UK Parliament / Open data

Domestic Abuse Bill

My Lords, I will speak briefly on these amendments. It is a great pleasure to follow the noble Baroness, Lady Verma, and indeed all the speakers in this thoughtful and very practical debate.

I support Amendments 131 and 133 in particular. On Amendment 131, the Minister has already said that under no circumstances should the address be disclosed of the refuge in which the sufferer of domestic abuse resides, but we have heard from the noble Baroness, Lady Bertin, of the extraordinary lengths to which perpetrators will go to stalk or otherwise pursue their victims. We have also learned of not only the physical danger to which this exposes the sufferer but the mental fear and anguish that it perpetuates.

The Government accept the principle that an address must not be disclosed in any circumstances because of the potential appalling consequences, but unless non-disclosure is a legal imperative captured in the Bill, embedding this principle and maximising compliance with it will be weakened. Ambiguity and thoughtlessness in releasing a victim’s address will be allowed to prevail, with all the potential consequences we know that could reap.

The formal procedures of a court are intimidating enough for any citizen to think at least twice before embarking on a judicial case. How much more intimidating it must be for those who know that their very life might depend on the anonymity of their whereabouts. If they have any doubt that they can rely on the court to protect them, that in itself could be a deterrent against proceeding with their case. Putting this amendment in the Bill would be an enormous reassurance to a victim, and a greater discipline and constraint on those who could potentially release their address.

On Amendment 133, it is worth reminding ourselves of the amount of evidence we have heard about just how traumatic survivors of domestic abuse find the court process. One cannot help thinking that some of those procedures were designed, even if not intentionally, to daunt or dishearten those who did not have the greatest confidence either in themselves or in the merits of their case being understood and accepted, especially as waiting times are as long as they are. Those who have had their confidence and courage systematically beaten out of them might be forgiven for thinking that the courts are not there to help them.

From reading the debate in the other place on the Bill, I was struck in particular by a comment from Peter Kyle MP, a long-time campaigner on these issues. Having recounted the awful experiences of some of his constituents, he went on to say that in his lobbying for change

“Minister after Minister told me that a cultural change was needed in the … justice system.”—[Official Report, Commons, Domestic Abuse Bill Committee, 11/6/20; col. 271.]
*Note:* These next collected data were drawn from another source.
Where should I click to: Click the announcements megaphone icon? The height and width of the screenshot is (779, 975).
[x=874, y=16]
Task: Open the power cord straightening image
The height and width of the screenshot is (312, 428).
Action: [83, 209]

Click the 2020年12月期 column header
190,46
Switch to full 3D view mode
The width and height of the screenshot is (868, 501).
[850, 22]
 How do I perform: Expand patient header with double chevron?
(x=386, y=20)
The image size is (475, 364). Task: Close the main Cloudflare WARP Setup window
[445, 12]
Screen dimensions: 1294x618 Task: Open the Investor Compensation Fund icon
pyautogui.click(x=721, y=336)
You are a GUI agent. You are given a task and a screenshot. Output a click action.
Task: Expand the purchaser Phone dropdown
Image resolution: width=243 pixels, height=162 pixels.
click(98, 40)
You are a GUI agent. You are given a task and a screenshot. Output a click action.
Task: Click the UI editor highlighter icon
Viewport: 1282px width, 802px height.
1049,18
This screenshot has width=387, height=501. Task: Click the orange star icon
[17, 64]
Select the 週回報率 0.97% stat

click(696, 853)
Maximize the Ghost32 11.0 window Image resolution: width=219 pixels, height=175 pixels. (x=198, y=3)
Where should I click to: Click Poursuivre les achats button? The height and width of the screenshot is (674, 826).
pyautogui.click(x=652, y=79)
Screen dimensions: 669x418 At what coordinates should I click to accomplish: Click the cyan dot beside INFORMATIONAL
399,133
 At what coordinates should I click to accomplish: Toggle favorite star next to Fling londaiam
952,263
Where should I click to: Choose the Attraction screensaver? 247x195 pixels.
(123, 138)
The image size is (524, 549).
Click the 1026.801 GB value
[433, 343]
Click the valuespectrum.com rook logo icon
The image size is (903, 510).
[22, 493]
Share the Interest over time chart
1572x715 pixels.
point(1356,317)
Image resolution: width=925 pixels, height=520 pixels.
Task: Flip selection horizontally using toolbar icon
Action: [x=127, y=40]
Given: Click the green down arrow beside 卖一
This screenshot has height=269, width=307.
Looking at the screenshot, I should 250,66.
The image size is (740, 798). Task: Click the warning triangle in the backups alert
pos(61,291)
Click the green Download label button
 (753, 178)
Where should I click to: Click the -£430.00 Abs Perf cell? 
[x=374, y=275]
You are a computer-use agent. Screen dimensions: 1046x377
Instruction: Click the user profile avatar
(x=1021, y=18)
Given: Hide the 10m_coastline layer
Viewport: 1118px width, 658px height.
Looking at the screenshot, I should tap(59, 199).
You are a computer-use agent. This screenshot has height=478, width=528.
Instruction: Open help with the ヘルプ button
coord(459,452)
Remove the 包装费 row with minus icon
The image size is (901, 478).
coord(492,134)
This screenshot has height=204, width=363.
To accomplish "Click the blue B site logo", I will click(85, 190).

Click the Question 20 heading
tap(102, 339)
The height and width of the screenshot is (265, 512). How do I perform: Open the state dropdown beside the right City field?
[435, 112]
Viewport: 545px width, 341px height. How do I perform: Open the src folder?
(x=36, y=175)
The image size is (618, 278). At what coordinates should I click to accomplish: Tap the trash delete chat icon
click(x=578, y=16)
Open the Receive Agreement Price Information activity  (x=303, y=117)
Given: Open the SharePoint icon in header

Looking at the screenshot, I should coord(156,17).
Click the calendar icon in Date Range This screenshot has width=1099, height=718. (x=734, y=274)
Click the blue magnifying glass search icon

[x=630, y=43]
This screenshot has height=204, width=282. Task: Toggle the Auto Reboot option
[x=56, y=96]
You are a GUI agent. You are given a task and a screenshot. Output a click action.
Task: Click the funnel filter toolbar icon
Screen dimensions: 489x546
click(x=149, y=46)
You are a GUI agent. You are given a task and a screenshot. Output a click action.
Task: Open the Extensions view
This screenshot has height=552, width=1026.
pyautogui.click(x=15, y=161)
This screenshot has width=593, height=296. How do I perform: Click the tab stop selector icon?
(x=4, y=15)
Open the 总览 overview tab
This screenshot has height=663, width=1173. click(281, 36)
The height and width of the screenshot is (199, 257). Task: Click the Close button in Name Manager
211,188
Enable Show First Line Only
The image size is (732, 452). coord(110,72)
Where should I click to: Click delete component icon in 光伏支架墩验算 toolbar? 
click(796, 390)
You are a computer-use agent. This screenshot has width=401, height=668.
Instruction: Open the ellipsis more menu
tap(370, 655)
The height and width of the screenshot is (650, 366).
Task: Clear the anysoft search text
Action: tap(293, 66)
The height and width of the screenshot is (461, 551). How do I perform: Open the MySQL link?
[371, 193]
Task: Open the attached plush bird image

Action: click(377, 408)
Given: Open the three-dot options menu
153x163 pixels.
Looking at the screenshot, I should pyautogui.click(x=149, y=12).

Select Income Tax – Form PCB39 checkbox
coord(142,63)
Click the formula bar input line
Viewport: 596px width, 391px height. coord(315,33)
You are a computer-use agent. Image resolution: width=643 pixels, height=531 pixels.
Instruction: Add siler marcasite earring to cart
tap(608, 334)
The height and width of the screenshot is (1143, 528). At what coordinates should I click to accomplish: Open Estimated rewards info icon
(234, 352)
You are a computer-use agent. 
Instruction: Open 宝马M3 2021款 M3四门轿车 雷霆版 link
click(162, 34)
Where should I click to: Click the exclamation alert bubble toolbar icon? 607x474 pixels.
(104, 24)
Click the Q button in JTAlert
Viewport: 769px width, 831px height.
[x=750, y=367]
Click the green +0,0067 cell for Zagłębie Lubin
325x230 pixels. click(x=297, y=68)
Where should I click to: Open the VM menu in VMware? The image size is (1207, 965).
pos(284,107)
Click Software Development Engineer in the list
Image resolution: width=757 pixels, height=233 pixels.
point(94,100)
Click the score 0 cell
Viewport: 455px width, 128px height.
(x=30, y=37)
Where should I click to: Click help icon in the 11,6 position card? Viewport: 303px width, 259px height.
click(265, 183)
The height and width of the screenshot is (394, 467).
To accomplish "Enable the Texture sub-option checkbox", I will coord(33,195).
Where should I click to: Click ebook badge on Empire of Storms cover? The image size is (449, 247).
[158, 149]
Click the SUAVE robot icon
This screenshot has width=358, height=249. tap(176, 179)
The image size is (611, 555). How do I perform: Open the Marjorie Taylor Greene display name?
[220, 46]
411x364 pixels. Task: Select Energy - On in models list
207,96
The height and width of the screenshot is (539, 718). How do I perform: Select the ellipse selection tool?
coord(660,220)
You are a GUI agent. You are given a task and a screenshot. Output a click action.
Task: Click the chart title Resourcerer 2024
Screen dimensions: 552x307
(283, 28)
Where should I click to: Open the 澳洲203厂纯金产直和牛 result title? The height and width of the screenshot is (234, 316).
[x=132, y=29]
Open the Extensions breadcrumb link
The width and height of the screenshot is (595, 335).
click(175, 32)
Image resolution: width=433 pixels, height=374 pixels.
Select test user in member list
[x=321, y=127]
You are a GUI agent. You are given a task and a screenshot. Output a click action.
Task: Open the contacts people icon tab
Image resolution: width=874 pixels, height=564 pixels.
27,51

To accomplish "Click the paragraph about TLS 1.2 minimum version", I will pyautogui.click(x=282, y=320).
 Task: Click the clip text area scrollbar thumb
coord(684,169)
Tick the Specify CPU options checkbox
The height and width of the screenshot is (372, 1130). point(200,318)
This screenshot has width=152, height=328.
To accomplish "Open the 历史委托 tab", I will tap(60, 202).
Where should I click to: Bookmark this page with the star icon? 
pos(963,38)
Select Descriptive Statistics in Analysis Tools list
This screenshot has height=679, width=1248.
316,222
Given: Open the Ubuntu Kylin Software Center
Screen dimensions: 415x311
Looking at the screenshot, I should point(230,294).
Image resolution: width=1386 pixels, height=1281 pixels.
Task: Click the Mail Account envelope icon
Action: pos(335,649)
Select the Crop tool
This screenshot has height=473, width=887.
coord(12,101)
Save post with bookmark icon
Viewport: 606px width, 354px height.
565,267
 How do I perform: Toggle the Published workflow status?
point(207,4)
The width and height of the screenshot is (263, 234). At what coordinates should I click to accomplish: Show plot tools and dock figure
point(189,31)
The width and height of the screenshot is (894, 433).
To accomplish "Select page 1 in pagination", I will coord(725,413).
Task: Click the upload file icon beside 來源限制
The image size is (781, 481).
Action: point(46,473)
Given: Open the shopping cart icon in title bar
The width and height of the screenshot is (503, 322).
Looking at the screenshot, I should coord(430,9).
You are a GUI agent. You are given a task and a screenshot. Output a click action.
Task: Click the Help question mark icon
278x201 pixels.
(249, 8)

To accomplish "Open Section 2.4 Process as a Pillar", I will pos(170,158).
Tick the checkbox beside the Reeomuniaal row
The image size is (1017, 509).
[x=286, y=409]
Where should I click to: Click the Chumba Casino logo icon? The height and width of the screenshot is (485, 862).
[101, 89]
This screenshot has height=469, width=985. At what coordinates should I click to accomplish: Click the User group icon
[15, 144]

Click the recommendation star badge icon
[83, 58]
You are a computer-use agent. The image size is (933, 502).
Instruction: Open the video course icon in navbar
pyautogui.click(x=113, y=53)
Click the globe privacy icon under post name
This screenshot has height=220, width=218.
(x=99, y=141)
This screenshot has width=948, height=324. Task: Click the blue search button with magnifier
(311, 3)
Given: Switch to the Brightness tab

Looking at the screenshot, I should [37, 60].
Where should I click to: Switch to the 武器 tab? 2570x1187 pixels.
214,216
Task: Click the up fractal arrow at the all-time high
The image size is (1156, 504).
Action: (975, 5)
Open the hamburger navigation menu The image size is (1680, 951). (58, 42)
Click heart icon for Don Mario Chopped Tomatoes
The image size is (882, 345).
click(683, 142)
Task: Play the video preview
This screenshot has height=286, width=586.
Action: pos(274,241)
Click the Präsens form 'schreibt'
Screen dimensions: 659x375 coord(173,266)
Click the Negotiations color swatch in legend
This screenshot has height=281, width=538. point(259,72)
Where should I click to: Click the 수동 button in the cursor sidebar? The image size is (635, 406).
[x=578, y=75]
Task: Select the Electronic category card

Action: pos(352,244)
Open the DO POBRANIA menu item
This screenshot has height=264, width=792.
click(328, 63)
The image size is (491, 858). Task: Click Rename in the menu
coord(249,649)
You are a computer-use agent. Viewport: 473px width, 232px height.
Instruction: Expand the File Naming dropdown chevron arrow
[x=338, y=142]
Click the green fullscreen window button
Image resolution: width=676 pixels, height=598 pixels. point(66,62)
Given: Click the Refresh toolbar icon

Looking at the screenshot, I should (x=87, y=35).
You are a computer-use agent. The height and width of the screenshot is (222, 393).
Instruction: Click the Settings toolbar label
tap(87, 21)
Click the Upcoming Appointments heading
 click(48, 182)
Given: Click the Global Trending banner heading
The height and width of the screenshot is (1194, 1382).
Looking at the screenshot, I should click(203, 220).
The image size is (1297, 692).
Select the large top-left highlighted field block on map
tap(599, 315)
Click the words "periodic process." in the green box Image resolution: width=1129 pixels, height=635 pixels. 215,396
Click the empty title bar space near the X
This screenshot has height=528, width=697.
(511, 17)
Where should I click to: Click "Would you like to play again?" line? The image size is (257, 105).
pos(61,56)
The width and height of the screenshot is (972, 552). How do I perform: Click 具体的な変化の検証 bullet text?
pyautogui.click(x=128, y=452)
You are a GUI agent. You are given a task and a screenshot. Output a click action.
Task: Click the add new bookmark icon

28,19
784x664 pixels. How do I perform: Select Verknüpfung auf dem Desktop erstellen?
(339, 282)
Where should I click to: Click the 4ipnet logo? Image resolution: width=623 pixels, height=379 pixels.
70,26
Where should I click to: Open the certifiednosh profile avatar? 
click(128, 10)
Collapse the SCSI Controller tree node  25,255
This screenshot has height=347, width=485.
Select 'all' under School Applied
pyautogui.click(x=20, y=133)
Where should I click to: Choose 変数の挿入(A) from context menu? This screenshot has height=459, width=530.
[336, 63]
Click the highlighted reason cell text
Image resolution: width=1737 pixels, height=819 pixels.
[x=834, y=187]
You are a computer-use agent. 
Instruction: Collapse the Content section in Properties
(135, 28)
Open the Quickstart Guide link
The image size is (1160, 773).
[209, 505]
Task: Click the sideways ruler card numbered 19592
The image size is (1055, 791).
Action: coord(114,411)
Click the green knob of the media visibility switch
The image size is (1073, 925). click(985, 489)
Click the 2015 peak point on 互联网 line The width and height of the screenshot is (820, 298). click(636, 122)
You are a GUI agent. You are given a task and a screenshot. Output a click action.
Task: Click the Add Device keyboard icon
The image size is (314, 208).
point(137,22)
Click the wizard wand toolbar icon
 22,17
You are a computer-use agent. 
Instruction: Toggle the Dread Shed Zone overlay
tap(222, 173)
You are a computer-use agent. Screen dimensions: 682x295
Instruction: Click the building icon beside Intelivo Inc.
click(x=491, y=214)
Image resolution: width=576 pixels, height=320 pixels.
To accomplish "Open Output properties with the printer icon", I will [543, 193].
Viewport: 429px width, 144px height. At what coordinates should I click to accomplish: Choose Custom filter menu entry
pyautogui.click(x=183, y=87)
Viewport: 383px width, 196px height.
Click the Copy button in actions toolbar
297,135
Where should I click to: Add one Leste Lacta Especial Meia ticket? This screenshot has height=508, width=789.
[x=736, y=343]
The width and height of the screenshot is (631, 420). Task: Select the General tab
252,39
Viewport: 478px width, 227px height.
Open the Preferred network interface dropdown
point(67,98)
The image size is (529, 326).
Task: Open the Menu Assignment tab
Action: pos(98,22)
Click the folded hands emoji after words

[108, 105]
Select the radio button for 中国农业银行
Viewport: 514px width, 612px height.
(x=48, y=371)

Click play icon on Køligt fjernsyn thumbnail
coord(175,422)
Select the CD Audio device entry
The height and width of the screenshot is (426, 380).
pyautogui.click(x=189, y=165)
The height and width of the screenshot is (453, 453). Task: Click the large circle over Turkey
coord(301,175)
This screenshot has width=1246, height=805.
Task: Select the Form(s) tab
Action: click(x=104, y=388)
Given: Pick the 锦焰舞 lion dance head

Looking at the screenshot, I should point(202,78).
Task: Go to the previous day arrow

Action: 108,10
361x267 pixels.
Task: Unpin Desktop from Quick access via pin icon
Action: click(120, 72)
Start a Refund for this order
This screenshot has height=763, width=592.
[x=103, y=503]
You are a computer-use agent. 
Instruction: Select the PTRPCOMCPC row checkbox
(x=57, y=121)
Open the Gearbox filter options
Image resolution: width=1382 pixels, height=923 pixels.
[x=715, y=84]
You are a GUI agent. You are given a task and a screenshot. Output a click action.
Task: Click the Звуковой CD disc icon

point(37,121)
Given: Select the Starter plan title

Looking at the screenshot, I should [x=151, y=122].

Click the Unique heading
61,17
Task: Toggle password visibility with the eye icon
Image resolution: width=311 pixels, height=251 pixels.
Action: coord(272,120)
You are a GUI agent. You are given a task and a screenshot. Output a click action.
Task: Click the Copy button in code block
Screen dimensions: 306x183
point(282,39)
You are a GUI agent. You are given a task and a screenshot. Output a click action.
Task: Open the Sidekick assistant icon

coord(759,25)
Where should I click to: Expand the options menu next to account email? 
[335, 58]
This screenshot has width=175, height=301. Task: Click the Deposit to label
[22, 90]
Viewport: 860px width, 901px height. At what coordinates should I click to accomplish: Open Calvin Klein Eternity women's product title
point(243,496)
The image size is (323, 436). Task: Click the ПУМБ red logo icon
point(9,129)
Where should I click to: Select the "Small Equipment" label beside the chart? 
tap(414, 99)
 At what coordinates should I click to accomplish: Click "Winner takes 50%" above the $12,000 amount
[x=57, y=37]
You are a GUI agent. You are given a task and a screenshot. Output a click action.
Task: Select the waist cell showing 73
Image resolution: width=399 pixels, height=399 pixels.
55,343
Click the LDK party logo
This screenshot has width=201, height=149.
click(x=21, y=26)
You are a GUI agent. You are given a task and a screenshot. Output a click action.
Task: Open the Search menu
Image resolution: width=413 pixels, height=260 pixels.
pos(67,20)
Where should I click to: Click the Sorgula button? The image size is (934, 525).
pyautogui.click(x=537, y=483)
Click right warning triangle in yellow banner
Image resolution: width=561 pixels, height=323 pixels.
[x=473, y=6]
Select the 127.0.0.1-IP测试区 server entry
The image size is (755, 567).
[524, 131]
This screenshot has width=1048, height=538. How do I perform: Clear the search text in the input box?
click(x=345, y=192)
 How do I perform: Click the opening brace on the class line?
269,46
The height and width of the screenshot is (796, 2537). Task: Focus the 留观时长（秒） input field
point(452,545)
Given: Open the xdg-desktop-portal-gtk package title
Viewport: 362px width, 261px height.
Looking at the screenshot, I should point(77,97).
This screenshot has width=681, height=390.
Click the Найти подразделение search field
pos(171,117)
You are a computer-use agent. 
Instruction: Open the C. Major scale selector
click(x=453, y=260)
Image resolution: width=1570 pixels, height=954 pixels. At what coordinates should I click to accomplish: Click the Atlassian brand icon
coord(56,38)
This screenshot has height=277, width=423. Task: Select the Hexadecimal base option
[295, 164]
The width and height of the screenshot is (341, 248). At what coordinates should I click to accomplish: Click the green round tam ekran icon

The evidence submitted to us in the briefings from Refuge and other organisations suggests that there are too many such instances of judges and other professional workers in the judicial system failing to understand the dynamics of domestic abuse and so failing the survivor, who has often made a brave and fearful decision to make the accusation and come to court in the first place.

Most organisations and systems must at some time accept the need for cultural change, and it is never easy. I hope that this proposal is not dismissed on the basis that such soft skills do not belong in a court of law. The courts have come a long way but, on the evidence of the many cases that we have been told about in letters and briefings, they clearly have further to go. Putting this requirement in the Bill would be a real signal of intent to make that change. I noted what the noble and learned Baroness, Lady Butler-Sloss, said, and if the Minister is inclined to agree with her, I hope that he will take personal responsibility for ensuring that the necessary training is undertaken.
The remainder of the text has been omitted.